Copies exécutoires RÉPUBLIQUE FRANÇAISE

délivrées aux parties le : AU NOM DU PEUPLE FRANÇAIS

COUR D'APPEL DE PARIS

Pôle 1 - Chambre 3

ARRÊT DU 02 OCTOBRE 2025

(n° 366 , 8 pages)

Numéro d'inscription au répertoire général : N° RG 24/19007 - N° Portalis 35L7-V-B7I-CKLIU

Décision déférée à la cour : ordonnance du 31 octobre 2024 - président du TJ de [Localité 7] - RG n° 24/51264

APPELANT

M. [L] [B]

[Adresse 6]

[Localité 4]

Représenté par Me Jacques BELLICHACH, avocat au barreau de PARIS, toque : G0334

Ayant pour avocat plaidant Me Philippe TOSI, avocat au barreau de MARSEILLE

INTIMÉE

S.A.S.U. TRANSART INTERNATIONAL, RCS de [Localité 7] n°413141631, prise en la personne de son représentant légal domicilié en cette qualité audit siège

[Adresse 2]

[Localité 5]

Représentée par Me Stéphanie SCHWEITZER du LLP HOLMAN FENWICK WILLAN France LLP, avocat au barreau de PARIS, toque : J040

PARTIE INTERVENANTE

Société [Z] & CO. INC, société de droit américain, prise en la personne de son représentant légal domicilié en cette qualité audit siège

[Adresse 3]

[Localité 1] - ETATS-UNIS

Représentée par Me Olivier BERNABE, avocat au barreau de PARIS, toque : B0753

Ayant pour avocat plaidant Me Henri D'ARMAGNAC de l'AARPI AUBLE ASSOCIES, avocat au barreau de PARIS

COMPOSITION DE LA COUR :

L'affaire a été débattue le 1er sepembre 2025, en audience publique, rapport ayant été fait par Valérie GEORGET, conseillère, conformément aux articles 804, 805 et 906 du CPC, les avocats ne s'y étant pas opposés.

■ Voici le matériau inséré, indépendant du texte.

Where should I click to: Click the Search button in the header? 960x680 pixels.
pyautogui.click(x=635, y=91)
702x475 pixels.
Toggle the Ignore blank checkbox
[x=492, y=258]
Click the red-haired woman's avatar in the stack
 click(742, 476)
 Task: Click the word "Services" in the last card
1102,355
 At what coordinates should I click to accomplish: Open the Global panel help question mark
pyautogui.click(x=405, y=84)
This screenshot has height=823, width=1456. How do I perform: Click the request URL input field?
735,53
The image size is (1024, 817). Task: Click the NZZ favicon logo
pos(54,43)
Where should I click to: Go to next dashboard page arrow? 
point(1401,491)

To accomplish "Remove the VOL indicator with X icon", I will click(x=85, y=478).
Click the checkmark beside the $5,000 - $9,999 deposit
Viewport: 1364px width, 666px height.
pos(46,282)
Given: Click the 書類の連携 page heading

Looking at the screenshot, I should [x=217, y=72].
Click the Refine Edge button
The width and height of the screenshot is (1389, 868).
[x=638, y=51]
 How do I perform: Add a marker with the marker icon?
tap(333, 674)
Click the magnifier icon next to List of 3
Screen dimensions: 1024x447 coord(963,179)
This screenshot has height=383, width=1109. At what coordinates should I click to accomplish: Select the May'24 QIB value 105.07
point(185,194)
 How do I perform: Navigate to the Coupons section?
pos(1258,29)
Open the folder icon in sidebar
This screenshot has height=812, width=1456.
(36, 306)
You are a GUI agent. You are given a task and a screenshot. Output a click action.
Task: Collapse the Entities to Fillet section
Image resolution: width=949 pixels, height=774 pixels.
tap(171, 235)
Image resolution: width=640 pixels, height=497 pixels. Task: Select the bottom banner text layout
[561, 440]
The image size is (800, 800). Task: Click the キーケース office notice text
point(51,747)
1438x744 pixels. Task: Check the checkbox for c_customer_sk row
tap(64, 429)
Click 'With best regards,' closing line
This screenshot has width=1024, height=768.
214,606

Ce magistrat a rendu compte des plaidoiries dans le délibéré de la cour, composée de :

Michel RISPE, président de chambre

Caroline BIANCONI-DULIN, conseillère

Valérie GEORGET, conseillère

Greffier lors des débats : Jeanne PAMBO

ARRÊT :

- CONTRADICTOIRE

- rendu publiquement par mise à disposition de l'arrêt au greffe de la cour, les parties en ayant été préalablement avisées dans les conditions prévues au deuxième alinéa de l'article 450 du code de procédure civile.

- signé par Michel RISPE, président de chambre et par Jeanne PAMBO, greffier, présent lors de la mise à disposition.

********

[I] [Z] exerçait une activité de marchand d'art. Il est décédé en 2001.

La société américaine [Z] & Co. Inc., dirigée par M. [F] [Z] - fils de [I] [Z] - a également une activité de marchand d'art.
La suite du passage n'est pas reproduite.